Martin John McCague (born 24 May 1969) is a former professional cricketer who played for the England cricket team in three Test matches in 1993 and 1994. McCague was born in Northern Ireland and grew up in Australia where he began his professional career.

Career
His development as a cricketer started in Australia, where he grew up. He played first-class cricket for Kent County Cricket Club, who due to his Northern Ireland origins were allowed to field both him and an overseas player. 

His selection for England drew negative comments from some cricket commentators including John Woodcock in view of the fact that he had started his career in Australia. It was not just English fans who disliked this: during the 1994/5 Ashes in Australia, when he hailed a taxi, the Australian driver called him a traitor and refused to take him. He bowled well on debut, taking 4 for 121 in the first innings of the 1993 Trent Bridge Test, but enjoyed less success in the next Test as Headingley as Australia ran up 653 for 4 declared and won by an innings, thus retaining the Ashes. 

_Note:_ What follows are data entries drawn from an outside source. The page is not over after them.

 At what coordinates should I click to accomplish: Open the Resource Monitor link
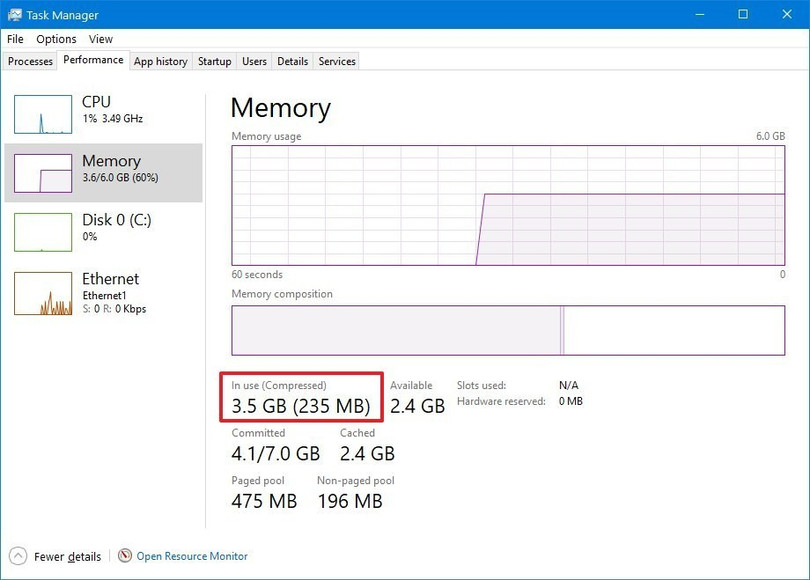click(192, 556)
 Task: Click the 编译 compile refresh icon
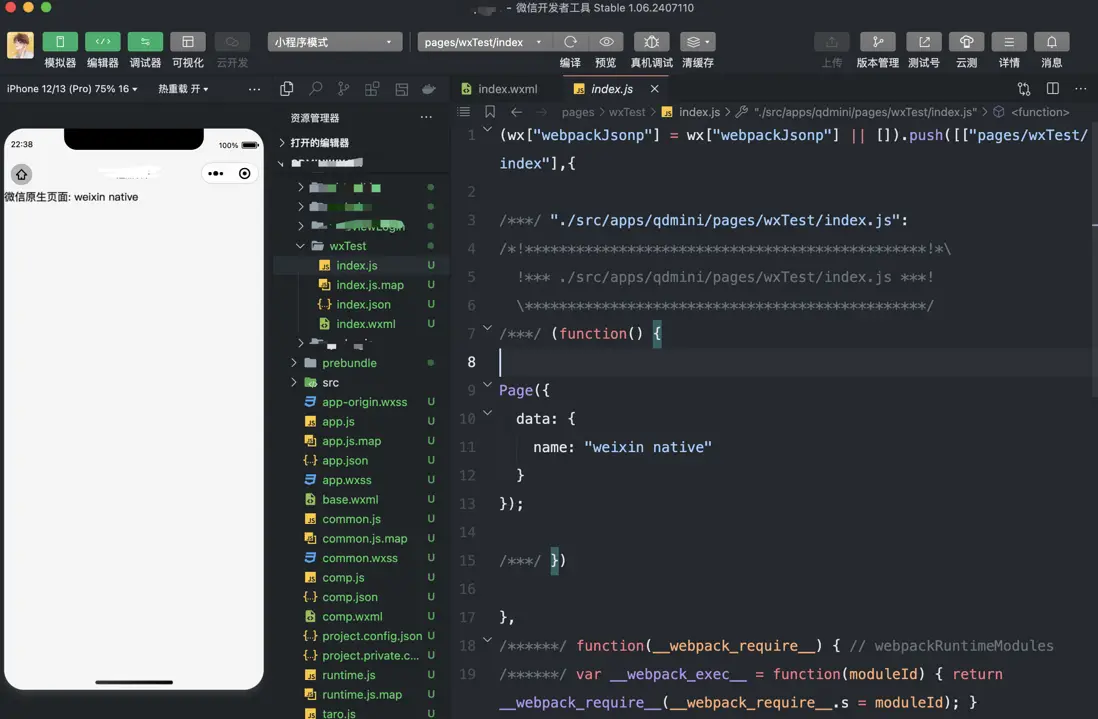click(x=570, y=42)
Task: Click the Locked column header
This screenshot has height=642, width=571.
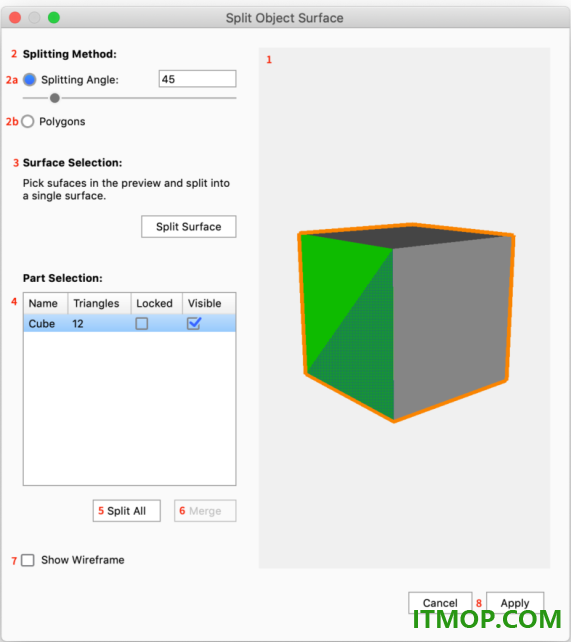Action: [x=156, y=303]
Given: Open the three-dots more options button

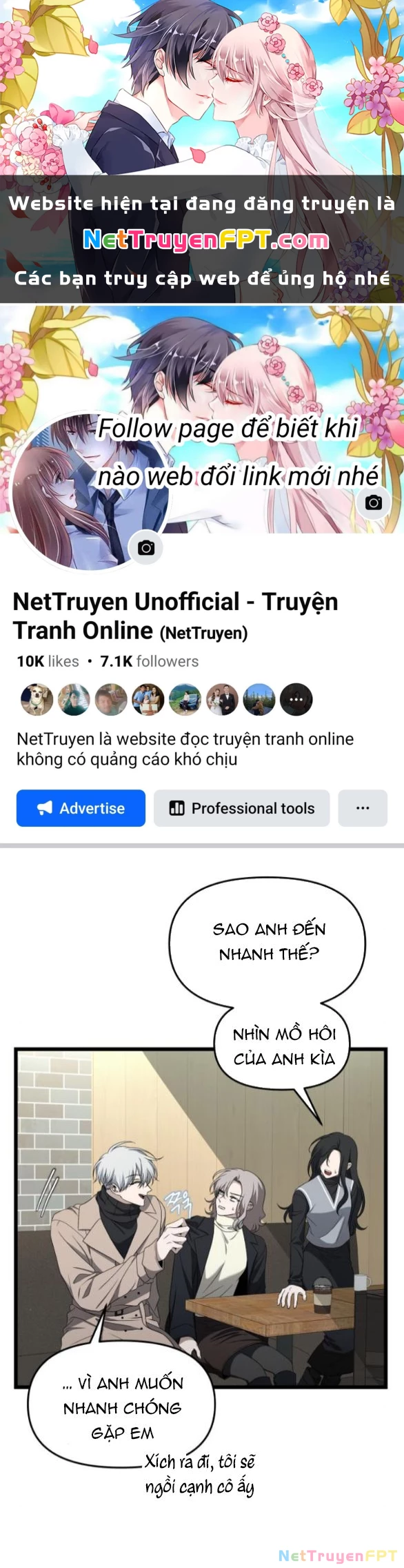Looking at the screenshot, I should [363, 808].
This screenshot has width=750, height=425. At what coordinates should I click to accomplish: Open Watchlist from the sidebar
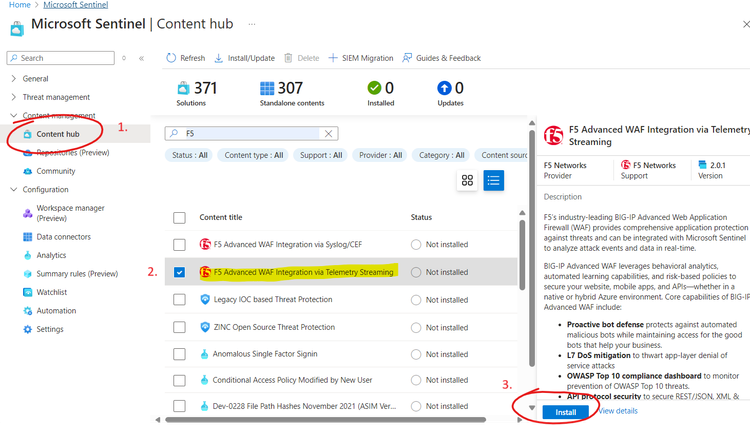coord(53,292)
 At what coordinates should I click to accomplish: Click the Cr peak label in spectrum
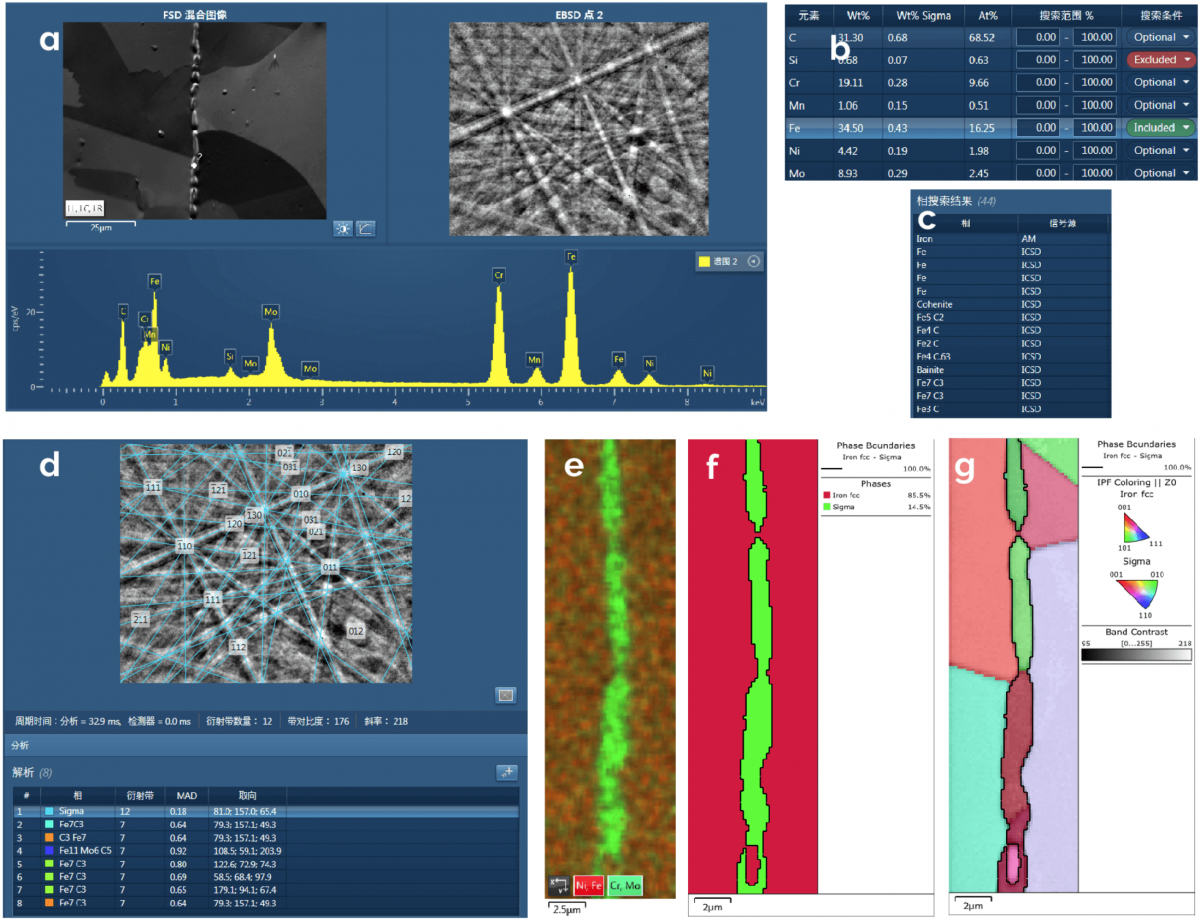click(498, 273)
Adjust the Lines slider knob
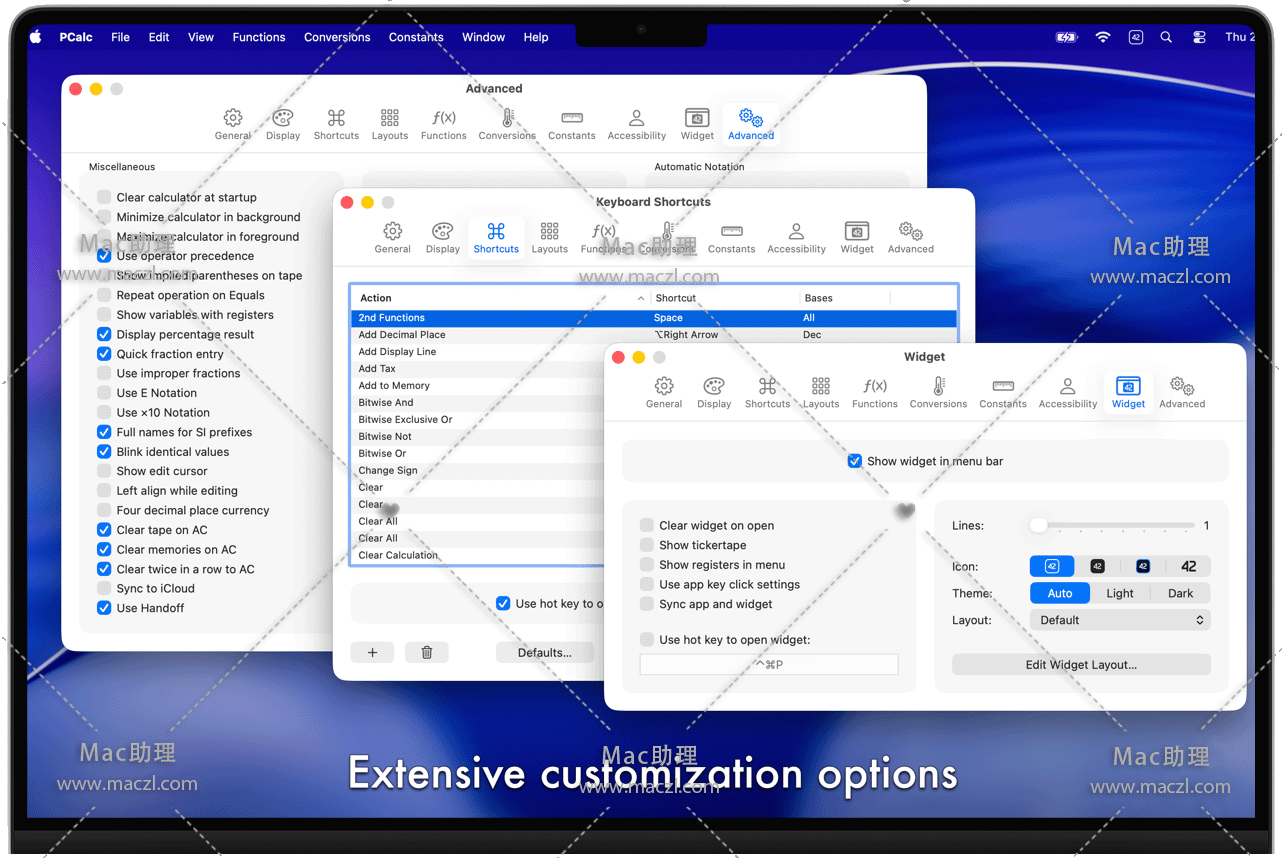Screen dimensions: 1282x858 point(1039,525)

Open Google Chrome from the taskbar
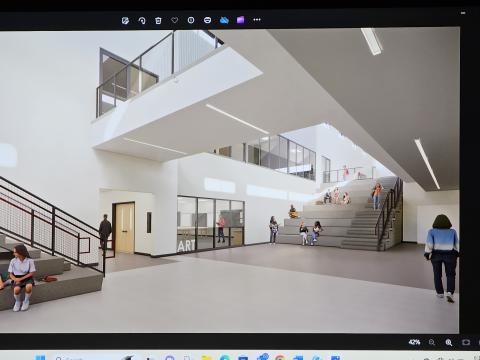(279, 358)
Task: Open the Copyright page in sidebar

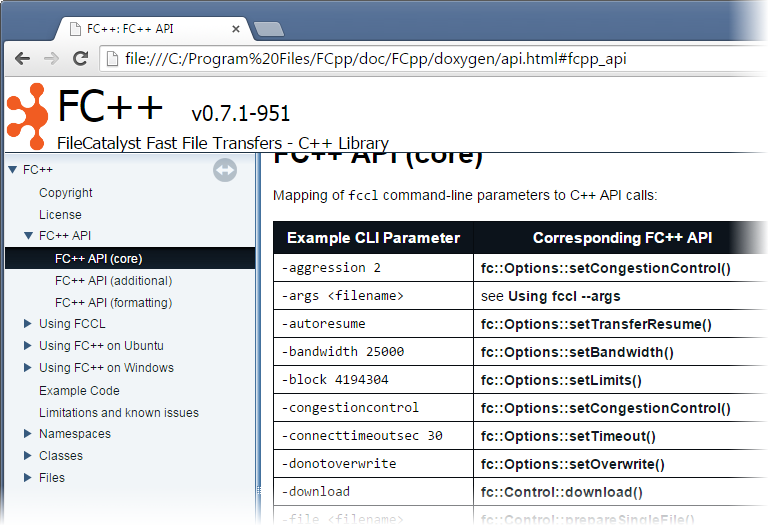Action: [66, 193]

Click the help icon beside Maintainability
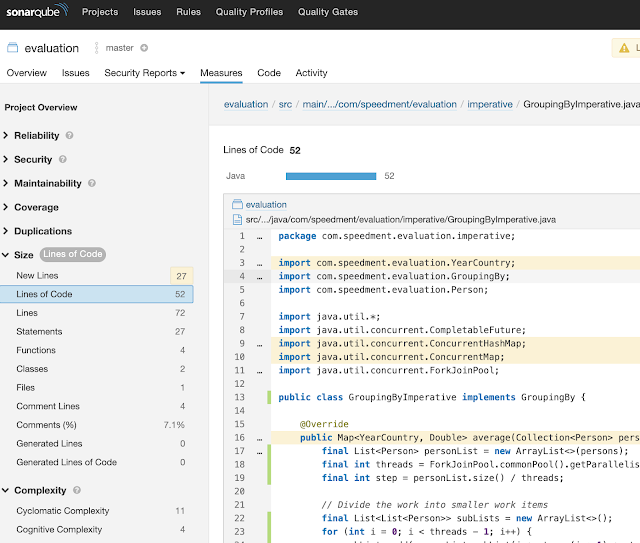pos(92,184)
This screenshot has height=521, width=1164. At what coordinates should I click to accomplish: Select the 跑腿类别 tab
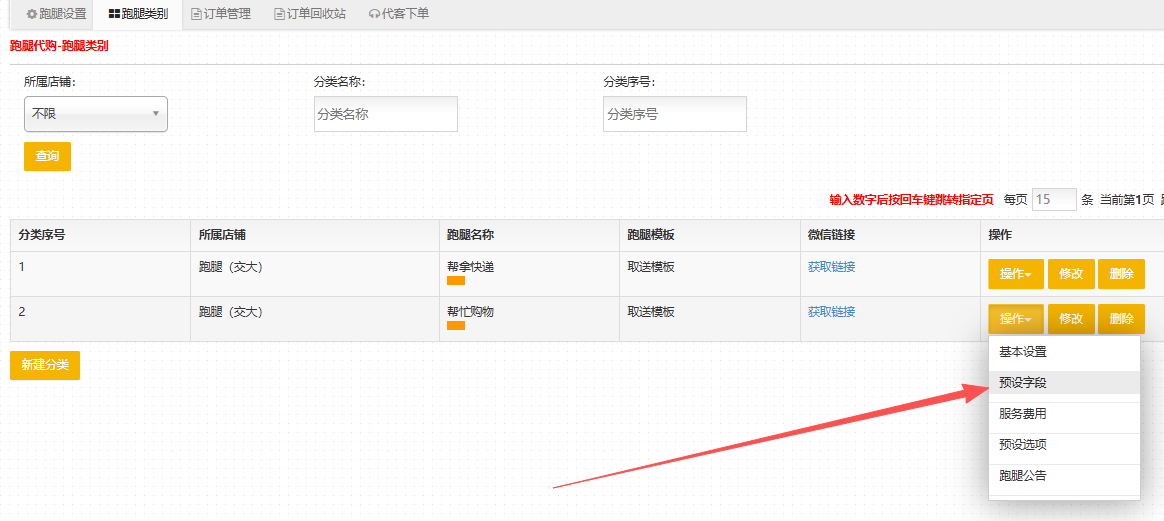click(138, 14)
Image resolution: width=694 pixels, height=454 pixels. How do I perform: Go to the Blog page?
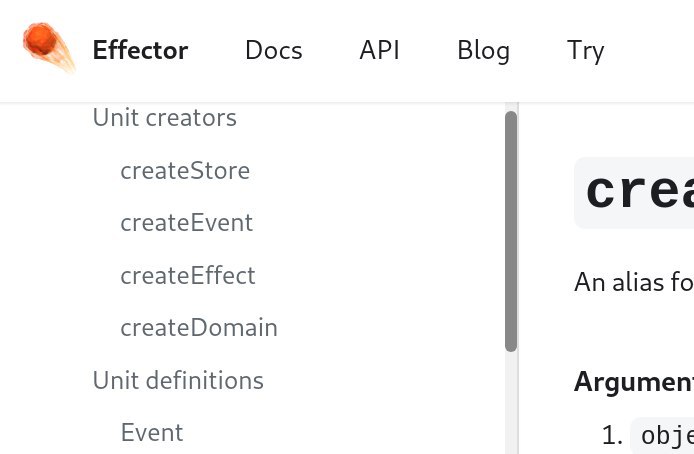pos(483,50)
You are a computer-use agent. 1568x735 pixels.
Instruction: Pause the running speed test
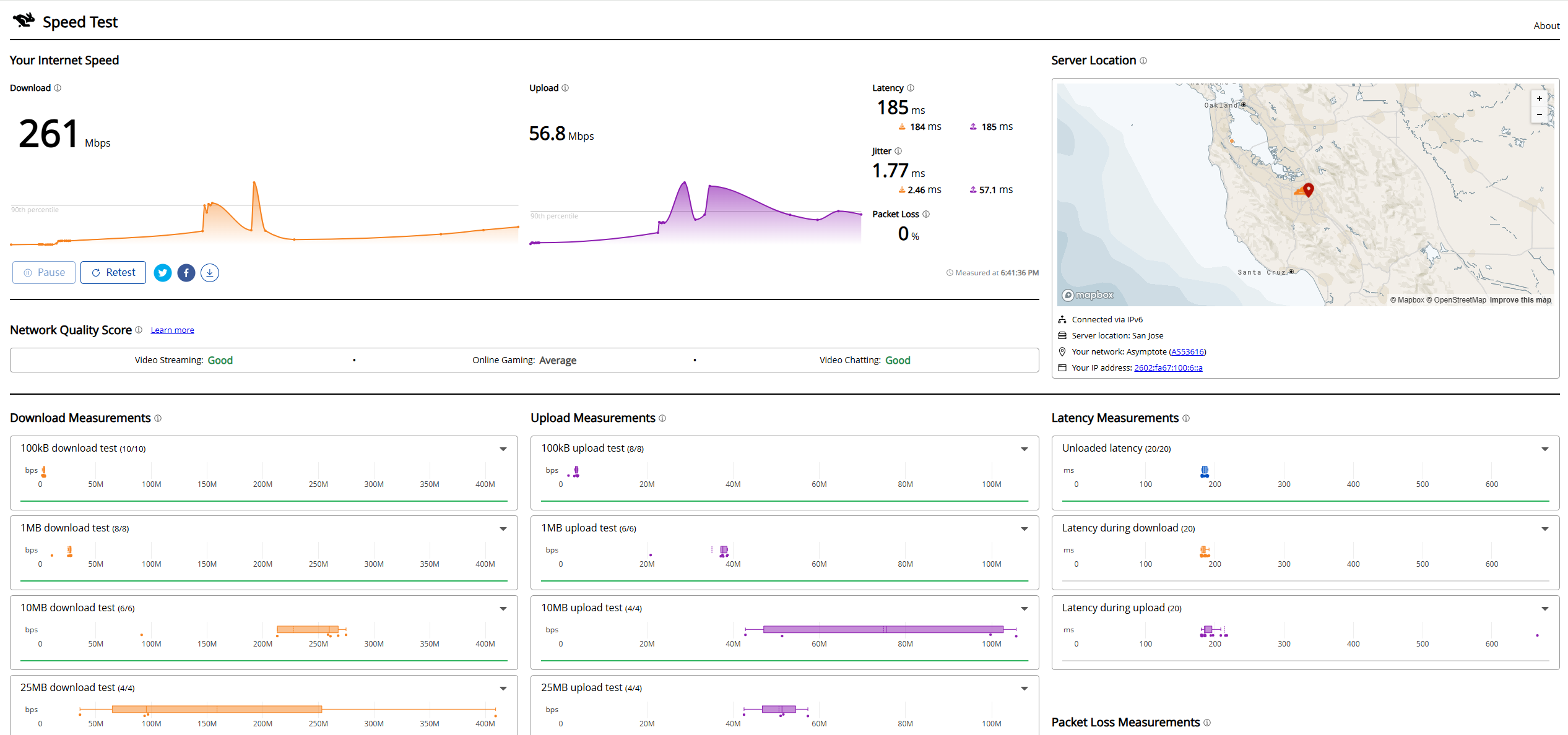coord(44,273)
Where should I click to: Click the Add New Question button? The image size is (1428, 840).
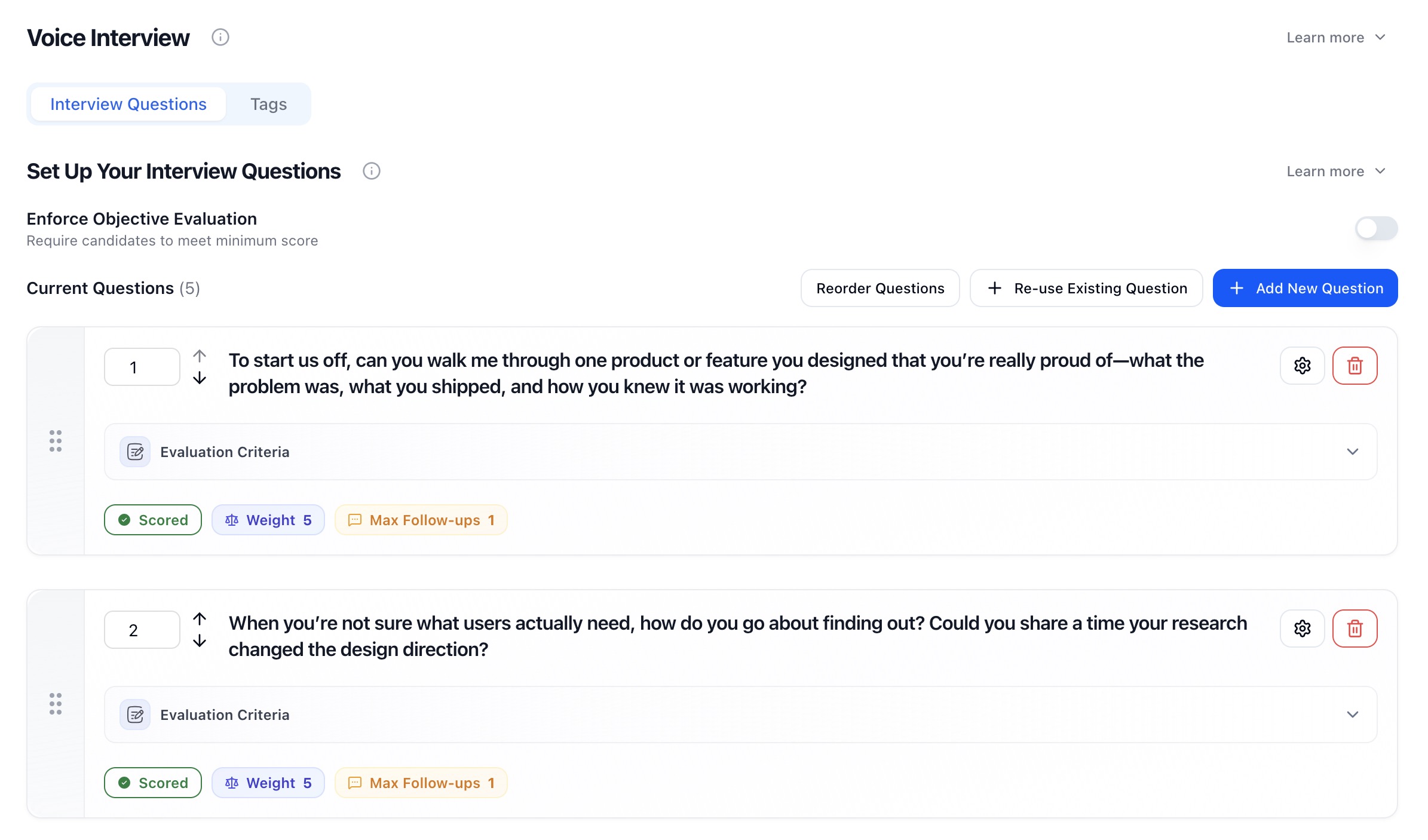point(1305,288)
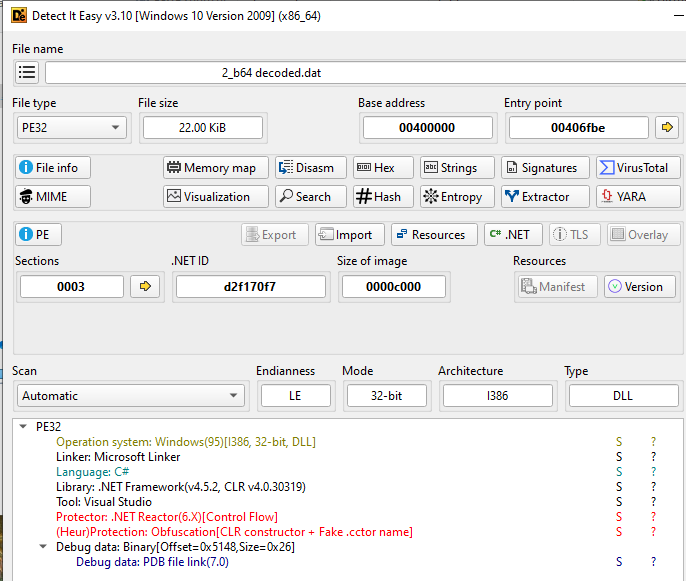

McCague had considerable pace but lacked control. With his experience of first-class cricket in Australia, his selection for England's Ashes tour of 1994/5 was not as surprising as is sometimes suggested. He started the tour well, taking 5 for 31 as England beat South Australia. But after England lost in the first Test at Brisbane, injured and out of favour, he played in no more of the first-class matches or any of the one-day internationals.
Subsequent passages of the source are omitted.